The threat of artificial intelligence stoking greater inequality and sparking a financial crash provided a stark background to discussions as business leaders, regulators and policymakers gathered in Davos.
Twin warnings about the potential threats of AI from the International Monetary Fund and the powerful Basel banking committee helped to set a cautious tone as 2,800 delegates arrived at the Swiss resort.
The IMF predicted that about 60 per cent of jobs in advanced economies such as Britain would be affected by machine learning, with negative impacts for about half of them. The losers could be faced with lower salaries, reduced hiring and some jobs disappearing altogether, it said in a report timed to coincide with the World Economic Forum meeting.

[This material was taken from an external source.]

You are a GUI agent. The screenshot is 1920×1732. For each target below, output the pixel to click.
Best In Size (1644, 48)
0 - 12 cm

While business leaders largely have seized on the positives of how AI could boost productivity and how it could give those that embrace the technology a competitive edge, the IMF pointed to more troubling outcomes as well.
Kristalina Georgieva, its managing director, said: “We are on the brink of a technological revolution that could jump-start productivity, boost global growth and raise incomes around the world. Yet it could also replace jobs and deepen inequality. In most scenarios, AI will likely worsen overall inequality, a troubling trend that policymakers must proactively address to prevent the technology from further stoking social tensions.”
Pablo Hernández de Cos, chairman of the Basel Committee on Banking Supervision, also raised the danger of AI becoming a force for harm, suggesting that it could lead to problems such as financial instability.
AI could lead to “issues that, if not properly managed, could change the course of history not necessarily for the good”, he told the Financial Times before the meeting. Central banks and financial regulators needed to come up with a co-ordinated response to the threat, said De Cos, who heads the Bank of Spain.